2. Description of the Related Art Recently, a photopolymerizable resin which is polymerized by visible light has rapidly spread as a dental material for dental preservation and restoration. The photopolymerizable resin is a monomer in which a photosensitizer is blended, and the photosensitizer absorbs light and decomposes when irradiated with light, which initiates a polymerization reaction of the monomer. Such a photopolymerizable resin has an advantage that the polymerization reaction speed and the curing depth can be changed by the irradiation intensity of light. As dental materials, for example, α-diketones such as camphorquinone (CQ) are used as photosensitizers, and polyfunctional methacrylates such as methyl methacrylate are used as monomers. Camphorquinone absorbs light having a wavelength of 410 to 500 nm, but has a sharp absorption characteristic particularly for light having a wavelength of 430 to 480 nm.

A halogen lamp is generally used as a light source for curing such a resin. Since the output light of the halogen lamp contains light of various wavelengths, camphorquinone is well absorbed 410-410.
Light having a wavelength close to 500 nm is selected by an optical filter and is applied to the photopolymerizable resin.
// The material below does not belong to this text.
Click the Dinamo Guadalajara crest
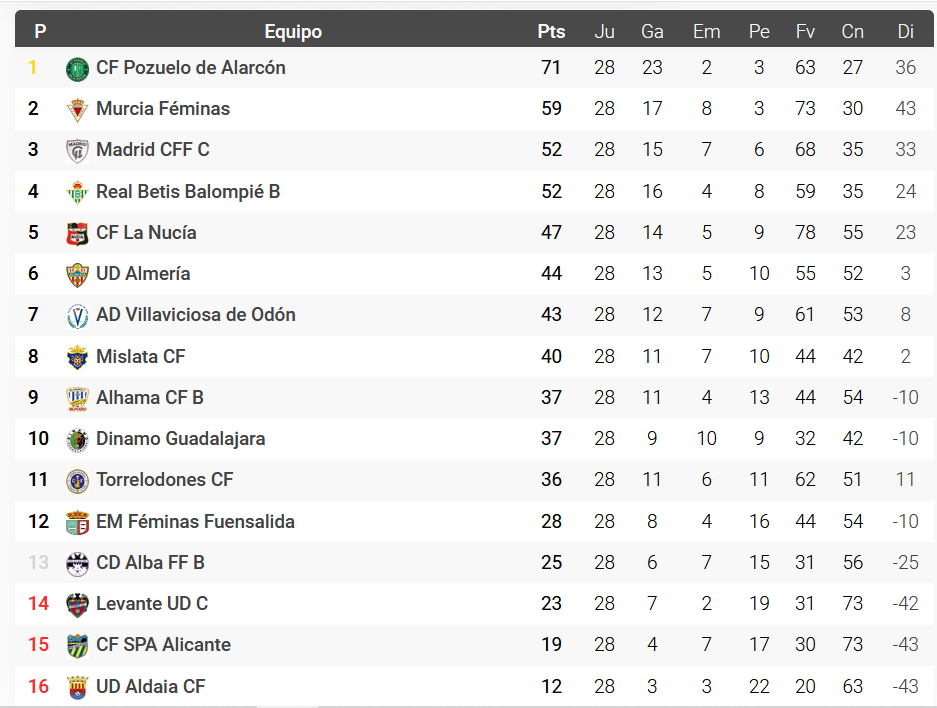 (x=77, y=440)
FIG. 4 shows a spectrum of light emitted from a conventional light source device and an absorption wavelength band of camphorquinone. Since the spectral spectra A to D of the conventional light source device composed of the combination of the halogen lamp and the optical filter are shifted to the longer wavelength side than the absorption wavelength band of camphorquinone, this light source is effective for curing camphorquinone. You can see that it is not working.

As can be seen from the above, the conventional light source device using a halogen lamp as a light source has the following drawbacks.

1) The proportion of light in the wavelength range effective for curing the photopolymerizable resin is low, and in order to solve insufficient polymerization and insufficient curing depth of the photopolymerizable resin, the light intensity as a whole is increased. Necessary, 500 near the irradiation port
It had to deal with a strong light of ~ 1000 mW / cm2, which was a major safety issue.

Even if such a device having a high light intensity is used, the light intensity required for curing the photopolymerizable resin may not be sufficient, and in order to sufficiently cure the resin, The irradiation opening had to be brought close to the affected area, and the irradiation opening was inevitably soiled and damaged.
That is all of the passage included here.